Every line below is to be copied exactly, with the pictures left out.

Stored data:
-*-*-

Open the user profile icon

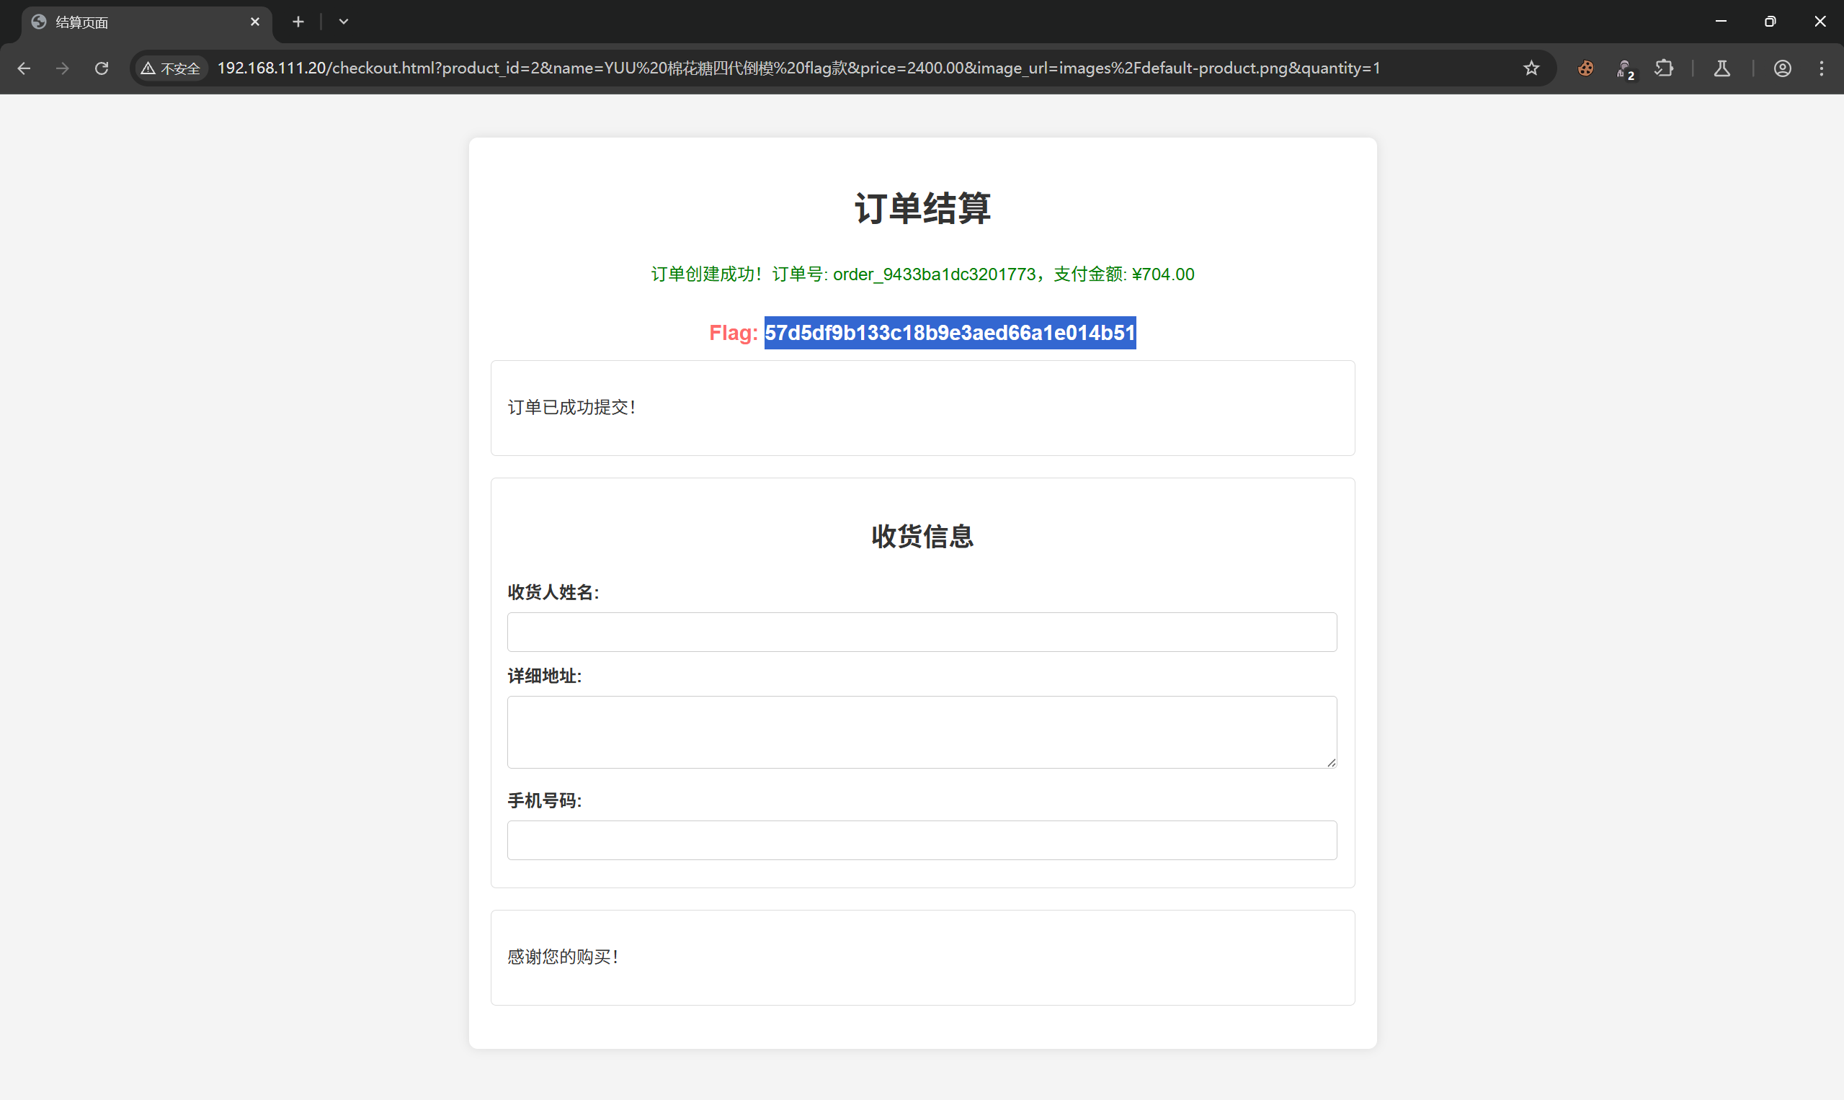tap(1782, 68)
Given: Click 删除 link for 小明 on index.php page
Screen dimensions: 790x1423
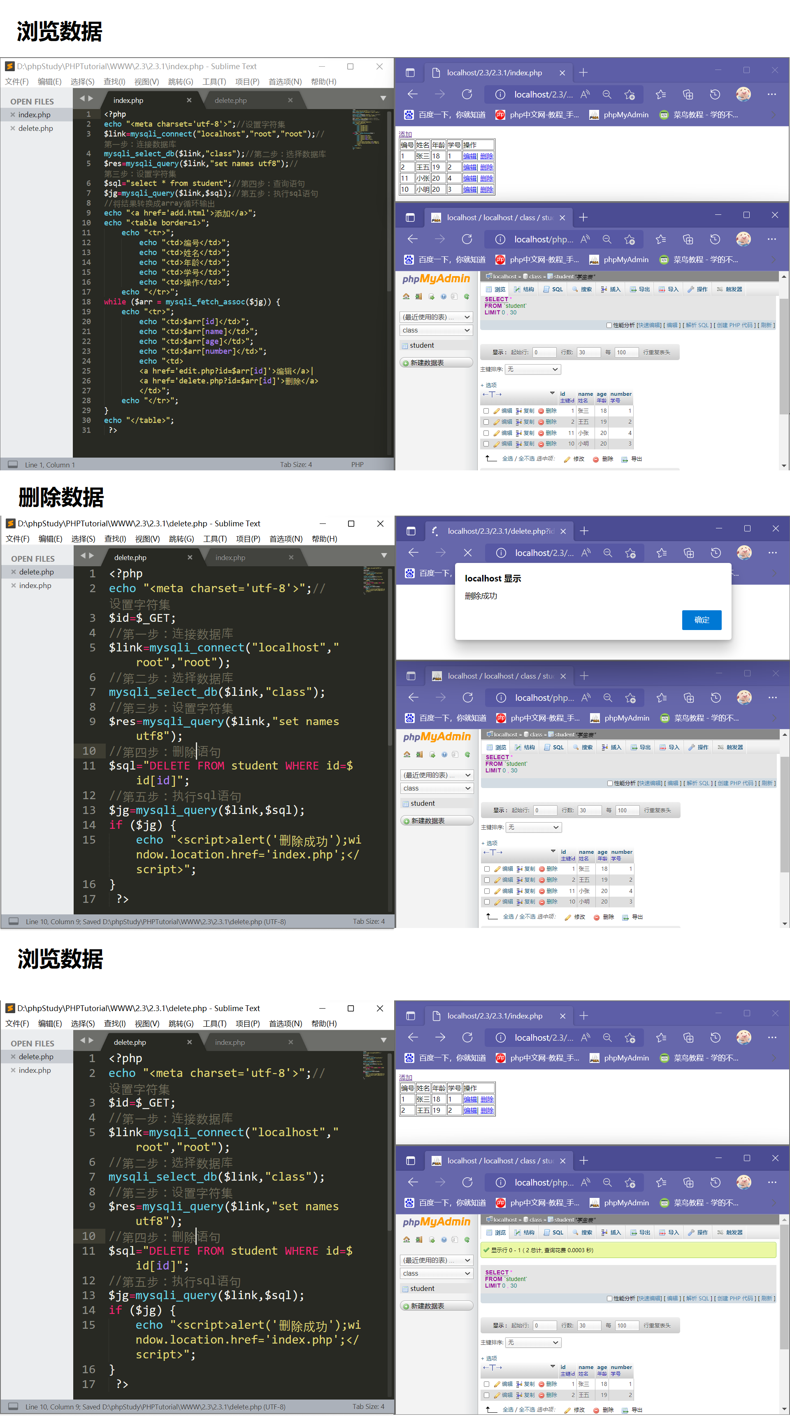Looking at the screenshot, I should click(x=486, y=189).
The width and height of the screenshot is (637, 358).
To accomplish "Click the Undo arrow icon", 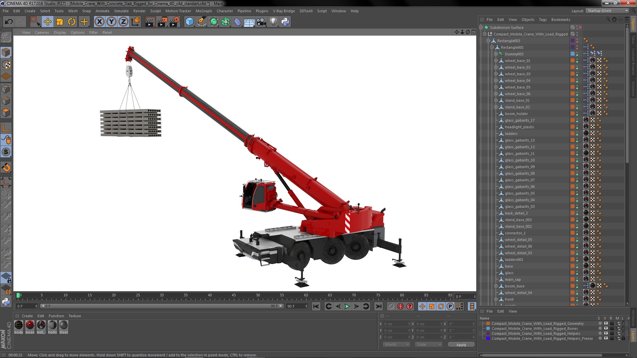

-*-*-

# TASK RESPONSE
Open the user profile icon

tap(1782, 68)
Given: Click 删除 link for 小明 on index.php page
Screen dimensions: 790x1423
Looking at the screenshot, I should click(x=486, y=189).
The width and height of the screenshot is (637, 358).
To accomplish "Click the Undo arrow icon", 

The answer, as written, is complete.